DOCUMENT TEXT:
>> START
>>>> "Vintage" == Vintage
Computer Festival <vcf(a)siconic.com> writes:
Vintage> On Wed, 19 May 2004, Tony Duell wrote:
> Well, in my experience it's more a case of
'You'll be down for a
> day, and then the machine will run for 5 years without problems'
> .vs. 'We'll be up in an hour, but you'll have all sorts of
> problems afterwards, and you'll probably keep on having to have
> another hour's fiddling every other week or so'. Of course they
> don't tell you that last bit ;-)
Vintage> Tony, in some cases, a business being down a whole day means
Vintage> that business goes under completely. It's not as cut and
Vintage> dry in the "real world".
I learned about low tolerance for downtime in my first job at DEC --
field support (traveling software repairman) for Typeset-11. When
your customers are newspaper publishers, being down for an hour is
very serious. Being down for a day is unthinkable.
Same sort of thing applies to the stuff I work on now (storage area
network storage boxes). When hundreds of users have several terabytes
of stuff on your box, it had better be up and stay up.
Tony is right that ignorant boardswapping doesn't help you then. But
neither does repair in the field.
What you do instead is a combination of fault tolerance (redundancy --
a failure doesn't take the system down) and accurate fault isolation
(when something breaks you can immediately tell what it is, so when
you do a module swap it WILL be the right module). This puts a large
burden on the designers, but that's the right place for the burden.
paul
>> END
ENTRIES:
>> START
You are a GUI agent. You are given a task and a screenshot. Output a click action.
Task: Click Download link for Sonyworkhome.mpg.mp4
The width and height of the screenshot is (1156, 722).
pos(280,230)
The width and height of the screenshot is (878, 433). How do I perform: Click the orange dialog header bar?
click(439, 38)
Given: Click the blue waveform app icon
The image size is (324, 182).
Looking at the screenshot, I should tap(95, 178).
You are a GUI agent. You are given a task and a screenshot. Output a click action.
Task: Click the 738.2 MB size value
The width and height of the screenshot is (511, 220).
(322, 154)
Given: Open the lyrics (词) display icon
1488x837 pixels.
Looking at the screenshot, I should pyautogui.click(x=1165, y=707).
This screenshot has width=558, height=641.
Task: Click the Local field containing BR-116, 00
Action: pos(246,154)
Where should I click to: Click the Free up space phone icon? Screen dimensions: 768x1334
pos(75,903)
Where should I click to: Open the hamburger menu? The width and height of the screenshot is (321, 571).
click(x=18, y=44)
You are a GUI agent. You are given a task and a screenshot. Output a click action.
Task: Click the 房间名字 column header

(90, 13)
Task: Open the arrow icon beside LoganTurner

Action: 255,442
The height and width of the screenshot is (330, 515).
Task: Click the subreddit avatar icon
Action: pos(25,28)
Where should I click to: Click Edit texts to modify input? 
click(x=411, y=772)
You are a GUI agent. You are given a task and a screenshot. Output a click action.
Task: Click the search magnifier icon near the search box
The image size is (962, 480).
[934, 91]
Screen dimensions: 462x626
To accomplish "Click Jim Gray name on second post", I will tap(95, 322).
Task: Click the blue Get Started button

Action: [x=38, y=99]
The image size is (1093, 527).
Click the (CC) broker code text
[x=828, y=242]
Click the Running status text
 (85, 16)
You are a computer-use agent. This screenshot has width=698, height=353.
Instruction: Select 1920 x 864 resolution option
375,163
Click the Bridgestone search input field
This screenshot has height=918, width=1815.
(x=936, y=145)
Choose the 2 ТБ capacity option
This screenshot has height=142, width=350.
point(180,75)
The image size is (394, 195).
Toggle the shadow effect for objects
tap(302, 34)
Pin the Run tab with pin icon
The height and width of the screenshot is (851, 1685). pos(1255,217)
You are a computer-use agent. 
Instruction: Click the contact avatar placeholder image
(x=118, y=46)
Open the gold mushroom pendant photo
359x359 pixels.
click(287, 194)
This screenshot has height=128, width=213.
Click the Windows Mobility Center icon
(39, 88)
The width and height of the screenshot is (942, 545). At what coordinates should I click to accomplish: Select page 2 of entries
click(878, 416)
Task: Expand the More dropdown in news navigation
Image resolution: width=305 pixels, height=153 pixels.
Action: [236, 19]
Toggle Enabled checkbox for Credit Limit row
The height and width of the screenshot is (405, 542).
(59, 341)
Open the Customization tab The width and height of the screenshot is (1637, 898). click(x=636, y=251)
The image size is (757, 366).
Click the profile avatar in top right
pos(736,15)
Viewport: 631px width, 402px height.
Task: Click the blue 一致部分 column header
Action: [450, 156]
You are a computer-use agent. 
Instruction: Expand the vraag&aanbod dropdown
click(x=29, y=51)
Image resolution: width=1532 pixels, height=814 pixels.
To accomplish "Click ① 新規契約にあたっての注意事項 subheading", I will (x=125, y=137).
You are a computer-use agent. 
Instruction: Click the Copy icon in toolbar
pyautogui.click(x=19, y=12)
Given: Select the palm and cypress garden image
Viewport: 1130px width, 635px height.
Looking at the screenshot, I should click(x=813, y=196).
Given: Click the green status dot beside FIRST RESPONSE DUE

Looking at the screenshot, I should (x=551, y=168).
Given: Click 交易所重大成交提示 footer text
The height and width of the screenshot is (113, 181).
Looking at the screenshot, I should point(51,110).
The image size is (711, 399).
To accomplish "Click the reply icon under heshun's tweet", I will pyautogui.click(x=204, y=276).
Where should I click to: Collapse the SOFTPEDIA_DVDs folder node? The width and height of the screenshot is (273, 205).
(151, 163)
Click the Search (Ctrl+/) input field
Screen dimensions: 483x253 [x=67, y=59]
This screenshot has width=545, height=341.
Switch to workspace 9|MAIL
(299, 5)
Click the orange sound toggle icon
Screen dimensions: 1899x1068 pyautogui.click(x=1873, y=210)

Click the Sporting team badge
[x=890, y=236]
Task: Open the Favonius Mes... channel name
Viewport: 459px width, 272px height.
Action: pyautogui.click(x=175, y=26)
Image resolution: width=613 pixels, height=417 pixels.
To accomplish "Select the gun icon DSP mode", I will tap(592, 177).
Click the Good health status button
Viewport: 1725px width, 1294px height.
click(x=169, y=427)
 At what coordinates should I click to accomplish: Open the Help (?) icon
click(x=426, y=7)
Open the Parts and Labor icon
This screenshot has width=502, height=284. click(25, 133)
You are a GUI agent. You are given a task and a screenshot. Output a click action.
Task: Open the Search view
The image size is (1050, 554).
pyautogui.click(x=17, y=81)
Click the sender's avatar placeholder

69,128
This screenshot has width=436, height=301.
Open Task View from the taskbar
>> END
TASKS:
**a)** Write out the part of the post on system downtime between "Vintage> Tony, in" and "in the field.", inclusive.
**b)** Please turn the lines of the records between the lines holding "Where should I click to: Collapse" and "click(x=169, y=427)", inclusive, into a numbered list, omitting blank lines.

SOLUTIONS IN ORDER:
**a)**
Vintage> Tony, in some cases, a business being down a whole day means
Vintage> that business goes under completely. It's not as cut and
Vintage> dry in the "real world".
I learned about low tolerance for downtime in my first job at DEC --
field support (traveling software repairman) for Typeset-11. When
your customers are newspaper publishers, being down for an hour is
very serious. Being down for a day is unthinkable.
Same sort of thing applies to the stuff I work on now (storage area
network storage boxes). When hundreds of users have several terabytes
of stuff on your box, it had better be up and stay up.
Tony is right that ignorant boardswapping doesn't help you then. But
neither does repair in the field.

**b)**
1. Where should I click to: Collapse the SOFTPEDIA_DVDs folder node? The width and height of the screenshot is (273, 205).
2. (151, 163)
3. Click the Search (Ctrl+/) input field
4. Screen dimensions: 483x253 [x=67, y=59]
5. This screenshot has width=545, height=341.
6. Switch to workspace 9|MAIL
7. (299, 5)
8. Click the orange sound toggle icon
9. Screen dimensions: 1899x1068 pyautogui.click(x=1873, y=210)
10. Click the Sporting team badge
11. [x=890, y=236]
12. Task: Open the Favonius Mes... channel name
13. Viewport: 459px width, 272px height.
14. Action: pyautogui.click(x=175, y=26)
15. Image resolution: width=613 pixels, height=417 pixels.
16. To accomplish "Select the gun icon DSP mode", I will tap(592, 177).
17. Click the Good health status button
18. Viewport: 1725px width, 1294px height.
19. click(x=169, y=427)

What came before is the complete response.